DESCRIPTION OF SYMBOLS 1 Ophthalmic laser surgery apparatus 10 1st movement unit 200 2nd movement unit 300 Laser irradiation unit 50 Interface unit 60 Illumination light source 70 Observation optical system 80 Focus adjustment unit 90 Operation unit 100 Control unit 280 Eyeball fixing unit 281 Suction ring

Claims (3)

An ophthalmologist that includes a scanning optical system that three-dimensionally scans laser light emitted from a laser light source and irradiates each target position corresponding to a preset treatment region with laser light to treat a patient's ocular lens Laser surgical device for
The first data set relating to the structure of the patient's eye lens acquired in advance for planning the treatment region including the lens of the patient's eye, which is arranged as a separate housing from the ophthalmic laser surgical apparatus The patient's eye acquired when the first data set acquired by the anterior segment tomography apparatus and the treatment area are planned, and then the treatment with the laser light is performed based on the planned treatment area A second data set relating to the structure of the crystalline lens, the second data set obtained by the anterior segment tomography device provided in the ophthalmic laser surgical apparatus ,
A change that compares the first data set with the second data set to obtain change information of the patient's eye that is at least one of structural change information of the patient's eye and change information of the gaze direction of the patient's eye An ophthalmic laser surgical apparatus comprising an information acquisition unit.
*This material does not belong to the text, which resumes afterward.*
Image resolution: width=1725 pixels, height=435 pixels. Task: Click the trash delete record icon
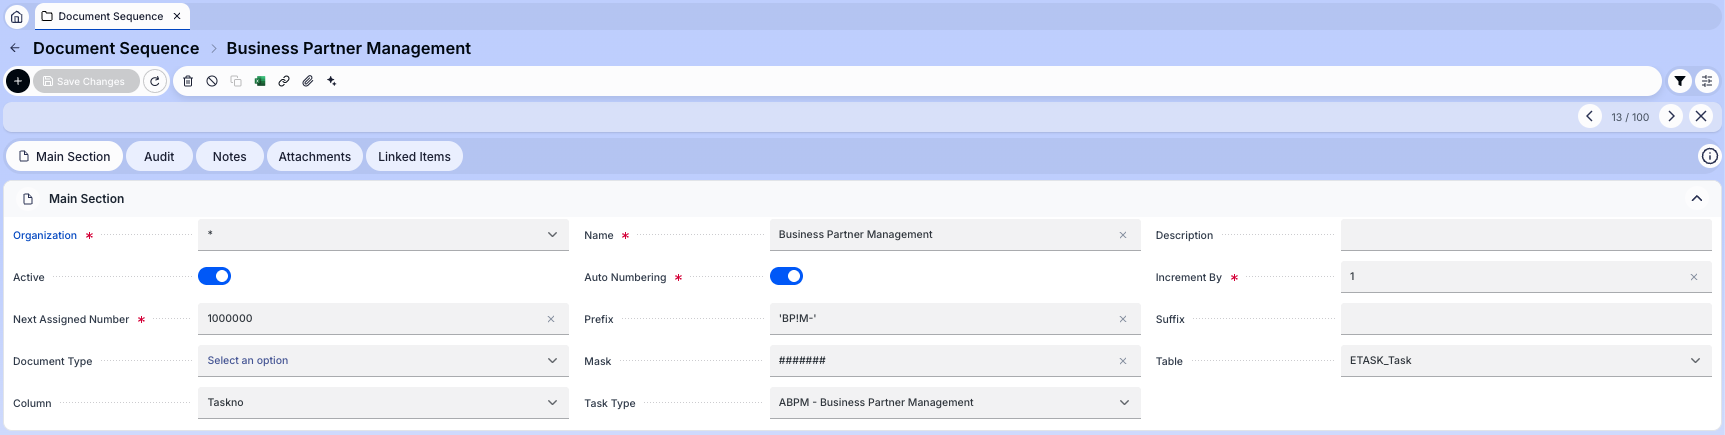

A fixation guidance unit for moving the fixation position of the fixation target to be presented to the patient's eye and guiding the fixation direction of the patient's eye;
The gaze direction of the patient eye relative to when the first data set used for planning is acquired by controlling the fixation guiding unit based on the change information of the gaze direction of the patient eye acquired by the change information acquisition unit. 2. The ophthalmic laser surgical apparatus according to claim 1 , further comprising: a control unit that corrects a change in the first and second steps.   A setting unit configured to set the irradiation position of the laser beam based on the treatment area planned based on the first data set and the change information of the patient's eye acquired by the change information acquisition unit; The ophthalmic laser surgical apparatus according to claim 1 or 2.